Zhang Yun se despertó de madrugada, sobresaltado, con el pecho apretado por una inexplicable inquietud. Se levantó y caminó directo a través de la oscuridad hacia la habitación de su esposa. Se acercó a la cama y buscó las sábanas... pero no sintió nada. Se incorporó de golpe, con el corazón latiendo con fuerza. Con manos temblorosas, encendió una lámpara y la habitación se reveló vacía, demasiado ordenada. Examinó cada rincón del ala y vio la ventana lateral entreabierta. Y entonces lo supo: era una huida. Una huida.
Un rugido de furia surgió de su estómago hasta su garganta.
—¡Guardias! —gritó, y su voz desgarró el silencio del amanecer.
Varios hombres entraron corriendo, todavía con la ropa de dormir desaliñada.
Zhang Yun apretó los dientes. Sus ojos ardían, consumidos por una feroz mezcla de rabia, dolor y traición.
—¡Han escapado! ¡Meixin y su criada se han ido! —espetó—. ¡Sellad las puertas, vigilad las murallas y preparad a los jinetes!
Sacó su espada del gancho y se la sujetó a la cintura; sus movimientos eran rápidos, casi mecánicos.
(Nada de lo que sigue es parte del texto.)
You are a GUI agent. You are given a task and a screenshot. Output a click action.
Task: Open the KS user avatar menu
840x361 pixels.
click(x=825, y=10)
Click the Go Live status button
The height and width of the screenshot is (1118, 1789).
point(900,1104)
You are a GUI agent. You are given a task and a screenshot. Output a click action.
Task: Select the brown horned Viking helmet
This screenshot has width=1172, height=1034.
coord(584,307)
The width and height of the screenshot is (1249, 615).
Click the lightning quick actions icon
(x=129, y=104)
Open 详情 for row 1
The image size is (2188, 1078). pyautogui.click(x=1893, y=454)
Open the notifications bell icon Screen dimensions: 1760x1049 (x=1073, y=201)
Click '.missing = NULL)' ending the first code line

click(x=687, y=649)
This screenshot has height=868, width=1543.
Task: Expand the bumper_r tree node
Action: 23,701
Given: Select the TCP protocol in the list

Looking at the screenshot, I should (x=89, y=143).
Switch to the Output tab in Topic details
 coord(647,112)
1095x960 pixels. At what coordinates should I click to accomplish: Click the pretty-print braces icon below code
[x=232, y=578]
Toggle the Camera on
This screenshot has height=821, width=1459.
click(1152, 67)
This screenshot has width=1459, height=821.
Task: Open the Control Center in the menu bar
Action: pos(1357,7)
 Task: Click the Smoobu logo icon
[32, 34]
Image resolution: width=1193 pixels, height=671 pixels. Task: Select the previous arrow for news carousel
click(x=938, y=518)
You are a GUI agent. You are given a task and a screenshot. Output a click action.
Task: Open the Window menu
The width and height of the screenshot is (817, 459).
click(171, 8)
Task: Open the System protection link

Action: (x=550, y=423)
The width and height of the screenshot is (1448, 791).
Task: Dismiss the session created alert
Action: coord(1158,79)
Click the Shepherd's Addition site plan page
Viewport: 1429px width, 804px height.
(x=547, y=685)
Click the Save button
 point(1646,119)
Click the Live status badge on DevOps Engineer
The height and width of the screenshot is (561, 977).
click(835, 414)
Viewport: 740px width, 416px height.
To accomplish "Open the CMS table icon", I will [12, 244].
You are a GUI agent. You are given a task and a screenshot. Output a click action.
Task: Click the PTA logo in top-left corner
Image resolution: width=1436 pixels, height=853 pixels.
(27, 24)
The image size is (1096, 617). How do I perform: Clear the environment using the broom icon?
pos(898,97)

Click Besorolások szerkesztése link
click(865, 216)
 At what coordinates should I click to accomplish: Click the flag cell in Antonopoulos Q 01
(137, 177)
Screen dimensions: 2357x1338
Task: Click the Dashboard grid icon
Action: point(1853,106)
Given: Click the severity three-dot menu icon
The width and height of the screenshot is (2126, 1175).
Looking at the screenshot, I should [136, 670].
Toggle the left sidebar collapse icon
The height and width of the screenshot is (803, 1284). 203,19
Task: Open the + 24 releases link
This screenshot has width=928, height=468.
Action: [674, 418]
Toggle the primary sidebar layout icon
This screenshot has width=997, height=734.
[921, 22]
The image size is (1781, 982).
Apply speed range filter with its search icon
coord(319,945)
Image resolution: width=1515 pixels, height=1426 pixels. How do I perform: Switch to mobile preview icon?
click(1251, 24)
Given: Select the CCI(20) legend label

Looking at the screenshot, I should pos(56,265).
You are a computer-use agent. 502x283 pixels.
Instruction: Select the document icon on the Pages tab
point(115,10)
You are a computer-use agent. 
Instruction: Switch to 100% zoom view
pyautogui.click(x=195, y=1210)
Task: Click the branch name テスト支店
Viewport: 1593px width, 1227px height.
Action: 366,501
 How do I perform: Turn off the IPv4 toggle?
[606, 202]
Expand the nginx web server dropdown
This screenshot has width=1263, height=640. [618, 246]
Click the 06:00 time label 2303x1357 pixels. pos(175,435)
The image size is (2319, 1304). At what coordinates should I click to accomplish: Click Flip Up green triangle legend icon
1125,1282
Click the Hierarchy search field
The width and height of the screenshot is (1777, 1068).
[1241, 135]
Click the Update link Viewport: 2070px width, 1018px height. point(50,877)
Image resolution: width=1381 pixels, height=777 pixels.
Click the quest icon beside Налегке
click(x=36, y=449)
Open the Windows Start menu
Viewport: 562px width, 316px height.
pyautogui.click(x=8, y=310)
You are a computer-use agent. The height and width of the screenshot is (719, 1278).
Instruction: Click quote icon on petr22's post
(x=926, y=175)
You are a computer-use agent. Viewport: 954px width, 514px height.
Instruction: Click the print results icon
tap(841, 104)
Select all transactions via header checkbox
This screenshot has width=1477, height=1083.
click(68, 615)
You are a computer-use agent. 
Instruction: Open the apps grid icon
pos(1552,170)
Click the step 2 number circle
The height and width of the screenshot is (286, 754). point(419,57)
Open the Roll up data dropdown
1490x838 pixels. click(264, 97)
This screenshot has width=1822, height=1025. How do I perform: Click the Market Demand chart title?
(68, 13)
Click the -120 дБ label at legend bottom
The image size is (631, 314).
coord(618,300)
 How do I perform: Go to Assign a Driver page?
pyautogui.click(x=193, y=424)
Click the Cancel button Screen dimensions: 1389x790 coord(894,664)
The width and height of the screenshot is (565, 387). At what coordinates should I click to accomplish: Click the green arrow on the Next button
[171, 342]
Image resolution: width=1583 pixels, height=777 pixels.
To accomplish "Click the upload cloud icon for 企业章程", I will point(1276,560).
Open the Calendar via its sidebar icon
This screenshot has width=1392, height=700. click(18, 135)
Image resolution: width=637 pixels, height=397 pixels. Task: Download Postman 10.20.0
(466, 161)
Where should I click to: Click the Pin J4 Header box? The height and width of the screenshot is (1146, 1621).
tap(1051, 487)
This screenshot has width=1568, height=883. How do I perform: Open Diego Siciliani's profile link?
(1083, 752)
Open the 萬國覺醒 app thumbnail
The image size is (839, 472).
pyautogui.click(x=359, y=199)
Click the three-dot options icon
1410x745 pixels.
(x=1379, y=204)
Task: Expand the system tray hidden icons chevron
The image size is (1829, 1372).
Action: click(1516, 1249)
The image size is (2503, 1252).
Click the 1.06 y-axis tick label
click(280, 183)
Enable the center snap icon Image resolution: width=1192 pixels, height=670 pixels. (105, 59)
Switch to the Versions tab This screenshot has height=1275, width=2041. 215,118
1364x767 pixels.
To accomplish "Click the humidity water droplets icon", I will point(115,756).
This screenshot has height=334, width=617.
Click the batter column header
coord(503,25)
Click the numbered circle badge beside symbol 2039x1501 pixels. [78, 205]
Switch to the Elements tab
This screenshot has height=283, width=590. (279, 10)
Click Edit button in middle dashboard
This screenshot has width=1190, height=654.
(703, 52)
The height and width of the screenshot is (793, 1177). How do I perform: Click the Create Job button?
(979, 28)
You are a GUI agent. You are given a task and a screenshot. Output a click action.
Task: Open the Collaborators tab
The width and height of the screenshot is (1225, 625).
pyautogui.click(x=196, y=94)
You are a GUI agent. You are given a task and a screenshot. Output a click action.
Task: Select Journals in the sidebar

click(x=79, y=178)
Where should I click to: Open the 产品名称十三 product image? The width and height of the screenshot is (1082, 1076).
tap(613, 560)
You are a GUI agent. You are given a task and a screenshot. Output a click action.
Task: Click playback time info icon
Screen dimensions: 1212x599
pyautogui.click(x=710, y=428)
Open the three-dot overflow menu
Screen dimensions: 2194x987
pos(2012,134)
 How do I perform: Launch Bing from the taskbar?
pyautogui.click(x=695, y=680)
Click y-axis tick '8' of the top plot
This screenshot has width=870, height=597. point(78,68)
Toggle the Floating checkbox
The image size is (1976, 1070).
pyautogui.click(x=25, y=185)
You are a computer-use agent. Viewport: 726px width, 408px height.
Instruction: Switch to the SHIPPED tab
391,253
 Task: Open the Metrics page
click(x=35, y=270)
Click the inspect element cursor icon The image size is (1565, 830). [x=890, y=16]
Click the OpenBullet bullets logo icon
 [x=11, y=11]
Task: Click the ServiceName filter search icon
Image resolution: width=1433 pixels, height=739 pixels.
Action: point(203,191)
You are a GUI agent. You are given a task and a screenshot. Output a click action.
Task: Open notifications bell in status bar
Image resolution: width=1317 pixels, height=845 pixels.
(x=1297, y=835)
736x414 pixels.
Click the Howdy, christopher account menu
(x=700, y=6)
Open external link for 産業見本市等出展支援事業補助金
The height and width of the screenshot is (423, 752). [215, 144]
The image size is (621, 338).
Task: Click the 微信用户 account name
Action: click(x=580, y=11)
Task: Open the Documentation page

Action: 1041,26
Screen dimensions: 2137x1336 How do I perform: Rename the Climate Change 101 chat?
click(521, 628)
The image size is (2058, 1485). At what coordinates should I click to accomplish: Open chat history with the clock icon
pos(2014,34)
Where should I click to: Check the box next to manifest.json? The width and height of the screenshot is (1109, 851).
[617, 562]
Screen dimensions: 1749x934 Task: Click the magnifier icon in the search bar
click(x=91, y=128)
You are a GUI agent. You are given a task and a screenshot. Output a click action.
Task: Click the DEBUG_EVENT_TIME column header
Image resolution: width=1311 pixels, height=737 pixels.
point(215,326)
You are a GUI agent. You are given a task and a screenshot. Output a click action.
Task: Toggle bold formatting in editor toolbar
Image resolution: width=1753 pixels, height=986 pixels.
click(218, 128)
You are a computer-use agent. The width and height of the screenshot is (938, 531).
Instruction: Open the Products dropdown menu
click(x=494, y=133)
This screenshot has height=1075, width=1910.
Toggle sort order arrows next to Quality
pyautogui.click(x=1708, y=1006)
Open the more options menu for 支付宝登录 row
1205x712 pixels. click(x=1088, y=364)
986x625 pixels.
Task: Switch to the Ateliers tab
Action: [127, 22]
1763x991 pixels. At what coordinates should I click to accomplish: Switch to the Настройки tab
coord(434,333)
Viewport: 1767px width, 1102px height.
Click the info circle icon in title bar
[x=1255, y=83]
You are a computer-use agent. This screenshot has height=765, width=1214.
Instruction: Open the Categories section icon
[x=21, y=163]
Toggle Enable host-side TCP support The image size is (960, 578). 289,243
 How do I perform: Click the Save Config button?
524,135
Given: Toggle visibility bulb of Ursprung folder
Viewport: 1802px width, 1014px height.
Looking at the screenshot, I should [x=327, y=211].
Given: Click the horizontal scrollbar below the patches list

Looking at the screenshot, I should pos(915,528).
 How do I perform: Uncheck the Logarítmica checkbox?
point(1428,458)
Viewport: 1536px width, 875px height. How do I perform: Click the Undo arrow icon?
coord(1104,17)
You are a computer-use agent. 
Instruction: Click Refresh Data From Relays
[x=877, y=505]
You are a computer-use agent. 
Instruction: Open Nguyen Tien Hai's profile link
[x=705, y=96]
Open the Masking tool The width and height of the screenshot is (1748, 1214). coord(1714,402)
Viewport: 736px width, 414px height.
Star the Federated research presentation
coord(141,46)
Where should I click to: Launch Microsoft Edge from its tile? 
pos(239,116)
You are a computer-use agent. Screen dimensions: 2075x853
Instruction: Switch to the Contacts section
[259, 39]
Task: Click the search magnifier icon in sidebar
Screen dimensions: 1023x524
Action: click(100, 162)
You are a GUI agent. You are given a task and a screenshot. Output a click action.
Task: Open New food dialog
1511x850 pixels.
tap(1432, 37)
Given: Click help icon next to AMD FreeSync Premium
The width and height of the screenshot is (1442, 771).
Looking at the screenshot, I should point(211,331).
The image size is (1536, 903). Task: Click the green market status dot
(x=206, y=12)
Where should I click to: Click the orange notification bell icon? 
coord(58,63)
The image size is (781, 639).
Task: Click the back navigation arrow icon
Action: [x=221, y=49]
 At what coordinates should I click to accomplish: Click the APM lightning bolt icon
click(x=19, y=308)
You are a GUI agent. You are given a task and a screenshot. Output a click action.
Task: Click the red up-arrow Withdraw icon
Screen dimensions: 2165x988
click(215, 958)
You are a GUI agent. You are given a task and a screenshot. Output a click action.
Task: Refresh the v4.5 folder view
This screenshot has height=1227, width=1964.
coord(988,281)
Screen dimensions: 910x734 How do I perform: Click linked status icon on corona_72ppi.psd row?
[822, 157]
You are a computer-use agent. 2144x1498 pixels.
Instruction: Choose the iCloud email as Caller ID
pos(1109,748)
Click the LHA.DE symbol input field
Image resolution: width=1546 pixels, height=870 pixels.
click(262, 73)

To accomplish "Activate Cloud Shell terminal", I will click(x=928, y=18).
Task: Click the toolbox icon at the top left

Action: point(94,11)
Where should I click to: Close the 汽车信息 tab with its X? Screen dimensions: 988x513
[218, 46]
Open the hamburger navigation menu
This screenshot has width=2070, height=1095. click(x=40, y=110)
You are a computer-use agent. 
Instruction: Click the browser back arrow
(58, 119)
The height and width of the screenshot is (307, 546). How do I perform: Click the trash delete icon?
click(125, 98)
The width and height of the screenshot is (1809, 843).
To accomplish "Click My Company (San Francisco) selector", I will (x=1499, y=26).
Caminaba como una bestia enjaulada, con la desesperación oprimiéndole el pecho.
—Formen un grupo de búsqueda de inmediato —ordenó con gravedad—. Registren los caminos, registren las tierras circundantes. ¡No descansaremos hasta encontrarlos!
Su mirada era la de un hombre despojado de lo último que creía que era suyo. Y mientras los guardias se dispersaban para cumplir sus órdenes, Zhang Yun montó su caballo sin esperar una escolta, listo para cabalgar en la noche él mismo, con el corazón ardiendo de furia y el alma destrozada por el miedo.
Porque sabía que si Meixin hubiera escapado… esta vez, tal vez nunca regresaría.